The tribes testified mobile wagering carries a list of regulatory hurdles and disputed the presumed budget boost.
“Online sports wagering raises many regulatory challenges including how to identify and prevent minors from gambling, how to identify and assist problem gamblers and how to effectively police against unauthorized and suspicious transactions,” said Jeff Grubbe, chair of the Agua Caliente Band of Cahuilla Indians.
Grubbe said the pandemic greatly reduced the average gambler’s disposable income and predicted “tax revenue generated from these measures will have no meaningful impact on the massive budget deficit.”
No tribal representatives testified or called in to support Senate Constitutional Amendment 6.

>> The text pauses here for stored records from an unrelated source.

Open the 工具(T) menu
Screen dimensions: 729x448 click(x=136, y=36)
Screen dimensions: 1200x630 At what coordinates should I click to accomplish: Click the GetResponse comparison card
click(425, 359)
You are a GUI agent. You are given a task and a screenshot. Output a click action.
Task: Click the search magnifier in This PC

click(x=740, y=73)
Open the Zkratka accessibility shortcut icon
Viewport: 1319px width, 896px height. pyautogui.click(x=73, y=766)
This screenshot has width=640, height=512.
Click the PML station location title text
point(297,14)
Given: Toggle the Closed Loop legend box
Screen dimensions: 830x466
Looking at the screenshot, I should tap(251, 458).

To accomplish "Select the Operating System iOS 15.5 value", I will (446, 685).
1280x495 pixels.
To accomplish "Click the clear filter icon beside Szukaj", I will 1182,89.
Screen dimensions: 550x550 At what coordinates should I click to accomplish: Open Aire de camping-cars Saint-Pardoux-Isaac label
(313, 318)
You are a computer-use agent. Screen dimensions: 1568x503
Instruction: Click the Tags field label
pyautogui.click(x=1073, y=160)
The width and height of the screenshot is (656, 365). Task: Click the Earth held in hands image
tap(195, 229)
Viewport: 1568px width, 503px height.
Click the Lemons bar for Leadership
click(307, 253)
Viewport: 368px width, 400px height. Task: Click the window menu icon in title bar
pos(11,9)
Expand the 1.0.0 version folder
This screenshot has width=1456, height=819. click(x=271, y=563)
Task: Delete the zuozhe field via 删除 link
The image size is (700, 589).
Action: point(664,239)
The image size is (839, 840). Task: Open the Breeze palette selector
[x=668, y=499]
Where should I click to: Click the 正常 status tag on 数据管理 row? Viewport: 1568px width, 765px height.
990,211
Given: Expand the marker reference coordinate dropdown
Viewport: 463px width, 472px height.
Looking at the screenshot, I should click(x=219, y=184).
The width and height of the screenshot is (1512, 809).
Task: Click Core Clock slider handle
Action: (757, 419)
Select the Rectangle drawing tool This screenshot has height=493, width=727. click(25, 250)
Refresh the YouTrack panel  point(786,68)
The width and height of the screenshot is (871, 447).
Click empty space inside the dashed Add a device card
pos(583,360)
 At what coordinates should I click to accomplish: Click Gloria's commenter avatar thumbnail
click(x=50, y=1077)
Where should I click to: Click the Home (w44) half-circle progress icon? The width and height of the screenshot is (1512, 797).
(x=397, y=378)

Sports betting is legal in the green states and not in the red states as of December 1, 2019. | Photo: Terrorist96/Creative Commons Attribution-Share Alike 4.0.
California’s renewed debate comes two years after the U.S. Supreme Court struck down a federal ban on sports gambling in most states and cleared the way for states to break into Nevada’s longstanding stranglehold over the lucrative industry.
Dodd and Gray have already courted a deep bench of supporters, including the country’s major sports leagues, the PGA Tour, daily fantasy giants DraftKings and FanDuel as well as a host of California law enforcement groups.
The co-authors, who convened an oversight hearing with industry experts earlier this year, acknowledged the bill is a work in progress and that negotiations with the Indian casinos would continue. In the meantime, Gray encouraged the senators to keep an open mind and reminded them illegal sports gambling has persisted in their individual districts for decades and would continue to do so.
“There’s going to be a lot of lobbying around this bill, a lot of misguided comments and accusations,” Gray said. “Let’s take every step we can members to ensure we don’t have to make [budget] cuts.”
As written, the proposal would funnel revenue generated from sports gambling into a general fund and be available to “assist the state in recovering from the health and economic damage caused by the Covid-19 pandemic and to fund priorities related to education, public health and public safety.”
Operators would also be required to remit 1% or less of their gross sports wagering revenue to fight problem gambling, while those opening online offerings would pay a one-time $5 million fee and an ongoing annual $1 million charge.
Chris Grove, a gaming industry analyst, testified in support of the bill and predicted sports gambling would pay off immediately if eventually approved by lawmakers this summer and voters in the fall.
“California could easily become one of the most productive sports-betting markets in the world,” Grove claimed.
Though the tribes are eager to offer sports wagering, the sticking point remains the protections offered in the bill for private cardrooms.
The tribes contend that in 2000, voters gave them exclusive rights to table games and they have been fighting to shut down cardrooms ever since. By and large, the tribes’ lawsuits have been unfruitful and various California attorneys general have declined to clamp down on cardrooms.
Republican state Sen. Andreas Borgeas, who represents Fresno and is a lawyer, said he hasn’t been provided with adequate analysis from the Legislature’s lawyers and wants clearer terms on how the gambling fund will be used.
“This is literally showered in a grey zone of misinformation, false narratives and false choices,” said Borgeas before voting against the bill. “My concern is that the tribes are going to take this to court and this will be stuck in litigation for a significant period of time.”
After more than two hours of debate, Dodd was able to sway enough support from his Democratic colleagues for the bill to clear the key committee in a partisan vote. The measure will next be heard in the Senate Appropriations Committee before a potential floor vote.
“I see no losers here, I see winners on both sides,” said state Sen. Steven Bradford, D-Gardena.